Perspectiva Global Reportagens Humanas

Exclusiva: Gordon Brown fala sobre Malala BR

Exclusiva: Gordon Brown fala sobre Malala

Enviado especial do Secretário-Geral para Educação, Gordon Brown fala à Rádio ONU sobre o Dia de Malala, marcado neste 12 de julho na sede das Nações Unidas.

A data foi escolhida para coincidir com o aniversário de 16 anos de Malala Yousufzai, a menina paquistanesa que foi atacada a tiros por militantes extremistas, por defender o direito de meninas irem à escola.

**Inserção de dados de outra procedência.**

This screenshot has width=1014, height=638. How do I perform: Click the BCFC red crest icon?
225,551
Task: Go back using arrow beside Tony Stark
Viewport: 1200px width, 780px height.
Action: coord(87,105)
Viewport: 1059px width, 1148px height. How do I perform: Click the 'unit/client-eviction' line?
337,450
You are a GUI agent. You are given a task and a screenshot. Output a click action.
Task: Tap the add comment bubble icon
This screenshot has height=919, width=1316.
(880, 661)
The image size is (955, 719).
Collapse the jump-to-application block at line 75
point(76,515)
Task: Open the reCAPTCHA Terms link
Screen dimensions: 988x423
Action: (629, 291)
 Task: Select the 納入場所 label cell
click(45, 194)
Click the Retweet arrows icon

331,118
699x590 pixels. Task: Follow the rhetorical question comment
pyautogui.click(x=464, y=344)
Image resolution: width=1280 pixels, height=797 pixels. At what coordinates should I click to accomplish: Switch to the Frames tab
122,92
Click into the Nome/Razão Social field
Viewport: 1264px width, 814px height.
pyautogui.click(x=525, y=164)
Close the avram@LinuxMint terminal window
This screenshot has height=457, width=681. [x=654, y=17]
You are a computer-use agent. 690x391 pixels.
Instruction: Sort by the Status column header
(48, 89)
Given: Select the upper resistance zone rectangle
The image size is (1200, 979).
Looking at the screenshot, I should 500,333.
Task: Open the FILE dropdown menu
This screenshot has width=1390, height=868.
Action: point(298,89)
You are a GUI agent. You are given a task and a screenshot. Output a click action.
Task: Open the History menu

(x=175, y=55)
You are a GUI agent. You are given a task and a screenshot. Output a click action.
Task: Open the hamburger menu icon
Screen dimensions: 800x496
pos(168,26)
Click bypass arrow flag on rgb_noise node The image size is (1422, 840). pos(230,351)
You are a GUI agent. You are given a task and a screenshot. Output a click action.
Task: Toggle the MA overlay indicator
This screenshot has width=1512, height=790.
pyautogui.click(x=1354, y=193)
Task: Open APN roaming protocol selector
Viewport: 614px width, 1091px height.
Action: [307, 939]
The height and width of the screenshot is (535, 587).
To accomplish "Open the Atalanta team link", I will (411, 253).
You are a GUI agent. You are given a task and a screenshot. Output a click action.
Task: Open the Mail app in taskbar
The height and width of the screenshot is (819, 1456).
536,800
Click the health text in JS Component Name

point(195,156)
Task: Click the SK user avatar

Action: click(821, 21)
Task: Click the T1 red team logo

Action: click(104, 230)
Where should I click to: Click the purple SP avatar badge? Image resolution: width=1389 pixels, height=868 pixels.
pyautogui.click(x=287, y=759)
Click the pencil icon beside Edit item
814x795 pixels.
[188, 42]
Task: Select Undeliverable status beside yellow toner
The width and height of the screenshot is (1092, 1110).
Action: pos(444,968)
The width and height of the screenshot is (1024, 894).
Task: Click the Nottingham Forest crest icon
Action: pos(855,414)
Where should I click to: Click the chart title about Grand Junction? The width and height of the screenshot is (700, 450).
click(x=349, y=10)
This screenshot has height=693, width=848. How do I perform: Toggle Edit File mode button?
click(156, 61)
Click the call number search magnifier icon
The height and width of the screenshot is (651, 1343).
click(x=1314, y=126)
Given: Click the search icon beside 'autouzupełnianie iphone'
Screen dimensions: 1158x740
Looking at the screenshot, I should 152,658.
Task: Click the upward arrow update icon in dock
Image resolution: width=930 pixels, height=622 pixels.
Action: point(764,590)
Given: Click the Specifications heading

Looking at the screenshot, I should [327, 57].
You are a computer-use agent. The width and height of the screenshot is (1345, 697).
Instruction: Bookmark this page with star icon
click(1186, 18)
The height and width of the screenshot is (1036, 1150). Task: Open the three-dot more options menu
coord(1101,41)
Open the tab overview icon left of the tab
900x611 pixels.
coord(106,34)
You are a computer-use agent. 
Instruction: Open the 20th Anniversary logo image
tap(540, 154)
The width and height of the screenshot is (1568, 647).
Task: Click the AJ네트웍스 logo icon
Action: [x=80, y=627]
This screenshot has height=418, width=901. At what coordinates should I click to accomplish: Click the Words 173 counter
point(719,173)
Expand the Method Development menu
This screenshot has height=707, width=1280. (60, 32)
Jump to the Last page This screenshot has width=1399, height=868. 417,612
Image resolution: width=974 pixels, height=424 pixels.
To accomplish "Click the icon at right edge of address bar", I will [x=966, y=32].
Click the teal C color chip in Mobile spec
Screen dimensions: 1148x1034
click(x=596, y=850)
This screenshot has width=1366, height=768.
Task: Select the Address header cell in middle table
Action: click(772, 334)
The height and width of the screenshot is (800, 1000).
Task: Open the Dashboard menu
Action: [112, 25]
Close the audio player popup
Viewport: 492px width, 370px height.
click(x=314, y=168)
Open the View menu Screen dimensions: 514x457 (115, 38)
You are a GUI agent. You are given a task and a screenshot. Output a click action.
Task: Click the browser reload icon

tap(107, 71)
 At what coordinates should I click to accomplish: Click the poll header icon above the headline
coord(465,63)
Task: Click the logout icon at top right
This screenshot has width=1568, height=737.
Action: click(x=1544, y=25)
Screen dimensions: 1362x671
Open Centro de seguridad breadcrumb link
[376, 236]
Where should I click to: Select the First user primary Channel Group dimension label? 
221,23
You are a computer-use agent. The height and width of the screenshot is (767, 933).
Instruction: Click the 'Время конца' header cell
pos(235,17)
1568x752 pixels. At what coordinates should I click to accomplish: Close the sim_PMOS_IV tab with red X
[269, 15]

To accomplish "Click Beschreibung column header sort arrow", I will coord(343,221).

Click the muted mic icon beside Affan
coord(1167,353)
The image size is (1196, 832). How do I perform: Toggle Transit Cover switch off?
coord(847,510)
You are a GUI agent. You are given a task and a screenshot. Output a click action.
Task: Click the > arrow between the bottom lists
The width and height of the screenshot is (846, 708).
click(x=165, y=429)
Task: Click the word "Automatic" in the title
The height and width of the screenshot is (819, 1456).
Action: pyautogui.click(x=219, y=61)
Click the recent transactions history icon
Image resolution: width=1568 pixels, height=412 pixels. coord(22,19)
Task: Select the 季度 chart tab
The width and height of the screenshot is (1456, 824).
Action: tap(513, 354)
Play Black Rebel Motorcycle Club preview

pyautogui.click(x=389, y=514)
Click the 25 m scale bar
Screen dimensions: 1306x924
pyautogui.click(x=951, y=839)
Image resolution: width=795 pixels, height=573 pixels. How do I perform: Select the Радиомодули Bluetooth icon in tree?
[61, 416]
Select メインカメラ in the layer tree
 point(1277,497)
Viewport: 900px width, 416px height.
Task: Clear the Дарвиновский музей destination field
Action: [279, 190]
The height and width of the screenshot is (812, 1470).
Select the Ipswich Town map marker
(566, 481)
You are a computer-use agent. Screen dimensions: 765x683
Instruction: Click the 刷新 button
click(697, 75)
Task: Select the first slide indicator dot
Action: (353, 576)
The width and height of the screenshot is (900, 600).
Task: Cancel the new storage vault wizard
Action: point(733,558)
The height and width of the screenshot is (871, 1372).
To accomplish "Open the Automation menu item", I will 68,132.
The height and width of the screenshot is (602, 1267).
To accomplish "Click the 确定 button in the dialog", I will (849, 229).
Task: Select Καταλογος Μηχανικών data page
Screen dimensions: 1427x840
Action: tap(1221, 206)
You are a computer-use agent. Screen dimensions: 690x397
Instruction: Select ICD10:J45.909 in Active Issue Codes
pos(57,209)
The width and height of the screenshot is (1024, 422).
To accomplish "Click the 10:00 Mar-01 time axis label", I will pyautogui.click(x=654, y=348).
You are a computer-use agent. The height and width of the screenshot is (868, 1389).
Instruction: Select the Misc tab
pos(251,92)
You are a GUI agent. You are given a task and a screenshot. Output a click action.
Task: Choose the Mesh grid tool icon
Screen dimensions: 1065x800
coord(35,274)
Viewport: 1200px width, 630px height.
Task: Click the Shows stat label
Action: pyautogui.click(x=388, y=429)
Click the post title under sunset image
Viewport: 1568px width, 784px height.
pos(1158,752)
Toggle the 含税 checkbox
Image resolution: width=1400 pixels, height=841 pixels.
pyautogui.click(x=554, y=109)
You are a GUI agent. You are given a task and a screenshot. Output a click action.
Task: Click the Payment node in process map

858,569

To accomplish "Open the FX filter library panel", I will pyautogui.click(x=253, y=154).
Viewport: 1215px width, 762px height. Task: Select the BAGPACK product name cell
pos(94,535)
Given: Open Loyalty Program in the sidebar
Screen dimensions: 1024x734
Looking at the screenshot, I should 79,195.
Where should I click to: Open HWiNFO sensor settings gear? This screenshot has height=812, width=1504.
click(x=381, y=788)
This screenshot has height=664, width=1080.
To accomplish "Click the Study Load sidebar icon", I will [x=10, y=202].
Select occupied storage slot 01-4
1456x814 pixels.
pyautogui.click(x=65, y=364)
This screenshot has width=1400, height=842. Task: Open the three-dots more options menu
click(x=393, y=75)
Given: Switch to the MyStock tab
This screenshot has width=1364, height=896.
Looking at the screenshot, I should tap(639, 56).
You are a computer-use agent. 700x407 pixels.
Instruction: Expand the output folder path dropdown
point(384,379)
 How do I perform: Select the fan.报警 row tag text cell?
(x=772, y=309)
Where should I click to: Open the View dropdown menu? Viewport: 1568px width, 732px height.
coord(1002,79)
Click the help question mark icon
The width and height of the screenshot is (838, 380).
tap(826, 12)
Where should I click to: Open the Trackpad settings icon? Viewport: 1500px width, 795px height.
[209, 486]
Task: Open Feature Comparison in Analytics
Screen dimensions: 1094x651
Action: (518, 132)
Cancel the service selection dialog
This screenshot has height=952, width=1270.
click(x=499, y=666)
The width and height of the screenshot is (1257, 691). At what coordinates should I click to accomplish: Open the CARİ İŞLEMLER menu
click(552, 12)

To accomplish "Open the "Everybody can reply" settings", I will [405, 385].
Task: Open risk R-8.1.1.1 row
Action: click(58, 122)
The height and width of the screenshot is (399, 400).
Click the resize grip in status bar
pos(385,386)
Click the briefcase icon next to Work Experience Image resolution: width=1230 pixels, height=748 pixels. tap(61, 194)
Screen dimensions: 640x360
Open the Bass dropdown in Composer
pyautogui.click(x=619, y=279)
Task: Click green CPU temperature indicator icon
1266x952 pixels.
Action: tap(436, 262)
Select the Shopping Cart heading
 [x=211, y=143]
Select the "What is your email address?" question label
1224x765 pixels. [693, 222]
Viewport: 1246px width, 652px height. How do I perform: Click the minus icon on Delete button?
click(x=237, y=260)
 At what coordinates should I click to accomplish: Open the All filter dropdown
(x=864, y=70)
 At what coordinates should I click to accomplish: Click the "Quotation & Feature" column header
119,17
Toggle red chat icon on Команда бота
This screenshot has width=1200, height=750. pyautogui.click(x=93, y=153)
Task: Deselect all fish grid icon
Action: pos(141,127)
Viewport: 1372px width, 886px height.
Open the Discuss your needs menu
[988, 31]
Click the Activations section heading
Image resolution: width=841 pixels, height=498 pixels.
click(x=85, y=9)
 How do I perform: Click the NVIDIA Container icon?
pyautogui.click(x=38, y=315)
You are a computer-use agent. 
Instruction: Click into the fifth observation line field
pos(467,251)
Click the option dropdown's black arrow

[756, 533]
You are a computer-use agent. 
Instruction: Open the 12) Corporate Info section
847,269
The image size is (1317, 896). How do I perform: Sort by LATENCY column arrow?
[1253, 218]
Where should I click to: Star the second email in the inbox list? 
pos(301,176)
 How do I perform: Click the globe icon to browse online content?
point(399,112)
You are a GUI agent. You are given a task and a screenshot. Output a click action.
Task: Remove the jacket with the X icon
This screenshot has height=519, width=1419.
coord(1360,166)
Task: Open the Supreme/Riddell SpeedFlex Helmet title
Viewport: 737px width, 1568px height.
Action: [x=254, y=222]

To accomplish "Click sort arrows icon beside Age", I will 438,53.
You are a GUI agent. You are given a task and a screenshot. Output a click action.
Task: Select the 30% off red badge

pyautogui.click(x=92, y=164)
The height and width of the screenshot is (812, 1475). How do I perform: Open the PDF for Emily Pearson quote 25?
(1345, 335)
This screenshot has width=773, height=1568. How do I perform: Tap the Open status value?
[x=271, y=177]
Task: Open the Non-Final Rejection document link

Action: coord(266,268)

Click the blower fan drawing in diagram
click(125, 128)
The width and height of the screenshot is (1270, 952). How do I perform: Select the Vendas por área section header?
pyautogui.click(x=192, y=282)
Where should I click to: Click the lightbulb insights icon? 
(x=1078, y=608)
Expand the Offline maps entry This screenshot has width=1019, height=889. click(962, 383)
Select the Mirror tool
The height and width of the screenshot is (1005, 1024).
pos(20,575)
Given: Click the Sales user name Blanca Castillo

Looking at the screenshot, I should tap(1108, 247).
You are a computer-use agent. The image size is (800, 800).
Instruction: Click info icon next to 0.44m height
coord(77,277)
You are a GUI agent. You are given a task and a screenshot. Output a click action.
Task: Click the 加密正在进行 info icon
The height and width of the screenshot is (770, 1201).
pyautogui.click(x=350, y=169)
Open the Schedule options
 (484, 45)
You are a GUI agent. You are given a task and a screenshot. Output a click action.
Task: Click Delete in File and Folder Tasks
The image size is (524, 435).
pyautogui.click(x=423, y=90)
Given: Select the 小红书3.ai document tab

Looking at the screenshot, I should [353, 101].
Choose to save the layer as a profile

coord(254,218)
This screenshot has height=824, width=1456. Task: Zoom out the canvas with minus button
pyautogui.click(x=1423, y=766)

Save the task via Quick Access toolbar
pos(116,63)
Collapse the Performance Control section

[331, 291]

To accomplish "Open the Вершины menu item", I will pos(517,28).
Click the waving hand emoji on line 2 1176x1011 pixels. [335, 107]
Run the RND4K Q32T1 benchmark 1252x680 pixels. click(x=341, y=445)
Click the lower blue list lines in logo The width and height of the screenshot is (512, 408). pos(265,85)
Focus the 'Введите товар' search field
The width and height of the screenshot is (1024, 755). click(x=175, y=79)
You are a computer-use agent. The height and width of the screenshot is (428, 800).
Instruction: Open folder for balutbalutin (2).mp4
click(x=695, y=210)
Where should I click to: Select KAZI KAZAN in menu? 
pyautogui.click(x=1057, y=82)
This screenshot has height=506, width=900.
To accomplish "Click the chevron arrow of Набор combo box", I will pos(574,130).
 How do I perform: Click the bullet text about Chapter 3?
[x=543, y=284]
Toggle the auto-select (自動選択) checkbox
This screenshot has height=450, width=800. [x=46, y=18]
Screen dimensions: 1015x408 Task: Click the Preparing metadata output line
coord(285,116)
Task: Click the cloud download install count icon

Malala fala, nesta quinta-feira, a um grupo de jovens sobre o direito à educação, e a necessidade de governos de investirem em escolas com quantidade e qualidade.

Leia, na íntegra, a entrevista de Gordon Brown concedida à Alexandra King. Áudio disponível (em inglês).

Rádio ONU: Primeiro-ministro, o sr. falará à Assembleia de Jovens com Malala. Como a luta de Malala inspira o sr.?

Gordon Brown: Ela irá completar 16 anos amanhã. Ela é uma menina frágil. Malala sofreu ferimentos no Paquistão (após ser baleada), e eu vi a saúde dela progredir. Ela está bem agora, mas eu nunca a vi desistir da missão de defender o direito de cada criança de ir à escola. Ela se recusa a desistir mesmo quando foi intimidada e ameaçada. E a determinação dela e o direito que ela sabe que tem de poder ir à escola. Ela quer que todas as crianças tenham o mesmo direito em qualquer parte ou país do mundo. Ela é a menina mais corajosa que eu já vi. Eu acho que o senso de convicção e a força de vontade são fundamentais em pessoas corajosas. E o que Malala tem é que ela acredita na causa dela de que cada um tem o direito e a oportunidade à educação. E mesmo esta tentativa de assassinato nunca tirou dela esta convicção.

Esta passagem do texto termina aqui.